---------- TEXTO SELECCIONADO ----------

Y cartas a las mujeres, ¿no?
–Me interesó más ver lo masculino desde lo femenino, y desnudar al hombre como él siempre ha hecho con la mujer, revirtiendo la figura de la musa. Poder mirar una y no tener que ser la mirada finalmente es una revancha.
Por Guadalupe Treibel
Fuente: Página/12
Buenas ideas
Victoria Sayago ha dedicado buena parte de su joven vida a la investigación, realización y docencia del cine y video experimental. Ganadora de la Beca Nacional del Fondo Nacional de las Artes en 2008 y directora con obra propia, en ella pensaron el cineasta Daniel Böhm y el fotógrafo Bruno Stecconi al momento de diagramar quién sería la curadora del primer número de la mQ2. Sobre la selección de las piezas de Narcisa, el trabajo en conjunto y el espacio de este género en Argentina, habla con Las12.
Victoria, ¿cómo surge la iniciativa de editar films seleccionados de Narcisa Hirsch?

----------

### TAREA
Retoma, por favor, la entrevista sobre la obra de Narcisa Hirsch justo después de su última línea. El listado no tiene ninguna relación con la entrevista.

---------- REGISTROS DE DATOS ----------

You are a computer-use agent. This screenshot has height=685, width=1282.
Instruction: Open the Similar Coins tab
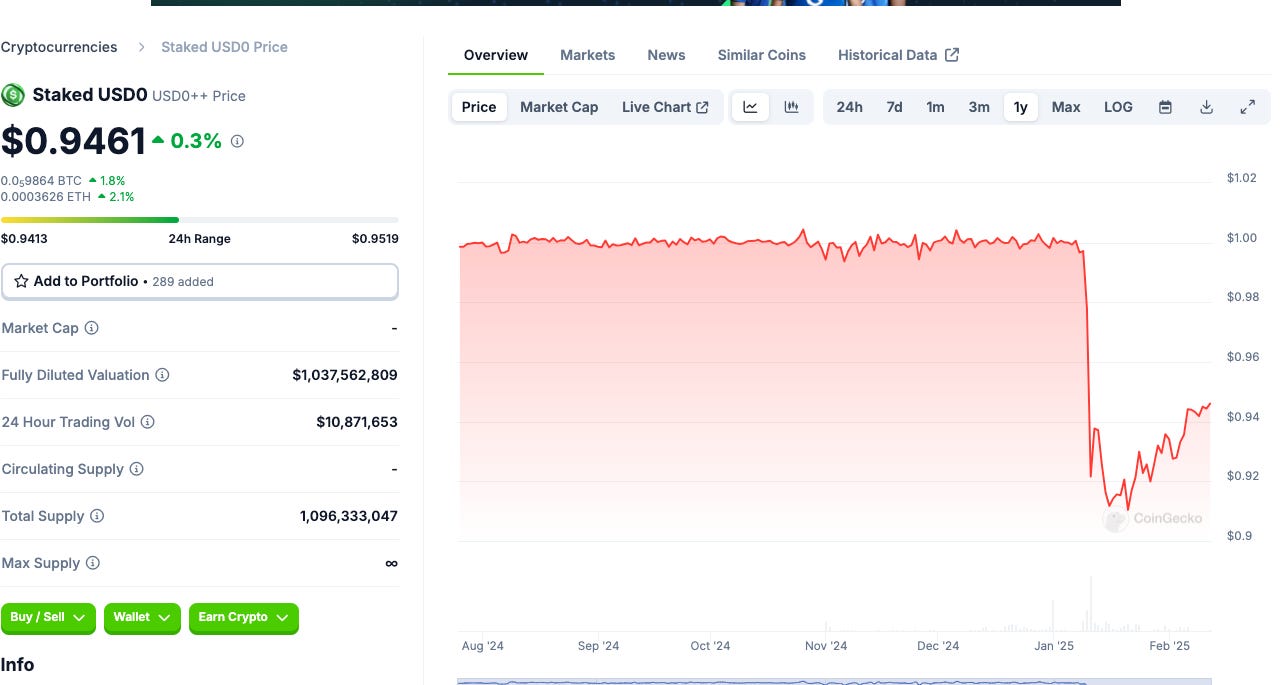[x=761, y=55]
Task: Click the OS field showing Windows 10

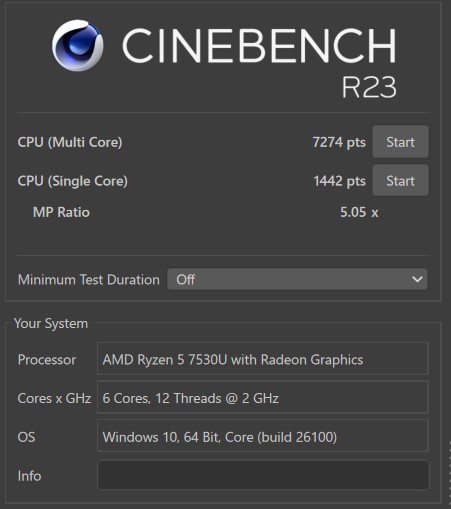Action: [263, 436]
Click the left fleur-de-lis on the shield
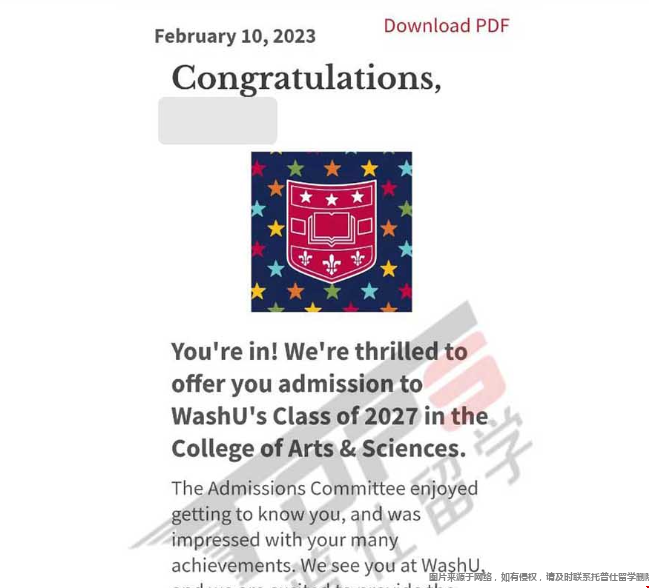The image size is (649, 588). (305, 259)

----------

### RESULTADO
–Daniel Böhm y Bruno Stecconi, directores de la editorial mQ2, tenían la intención de hacer una colección de cine experimental y, con esa idea entre ceja y ceja, me convocaron para pensar el primer número. Inmediatamente me vino a la mente el nombre de Narcisa, no sólo por su carácter de referente en el género sino por la necesidad de cubrir una falta, en tanto ninguna de sus obras estaba editada. Dejando de lado su costado performático e, incluso, su cine de ficción, nos abocamos entonces a su obra experimental e hicimos una selección cuidada que lanzamos en formato DVD con el bonus de un pequeño libro con textos críticos que abordan el trabajo de Narcisa, como el que escribe el ensayista Emilio Bernini.
El libro comienza con una introducción a tu cargo donde aclarás que el formato no reemplaza la experiencia intransferible de ver dichos films en pantalla grande. ¿Qué se ha perdido y qué se ha ganado en la conversión?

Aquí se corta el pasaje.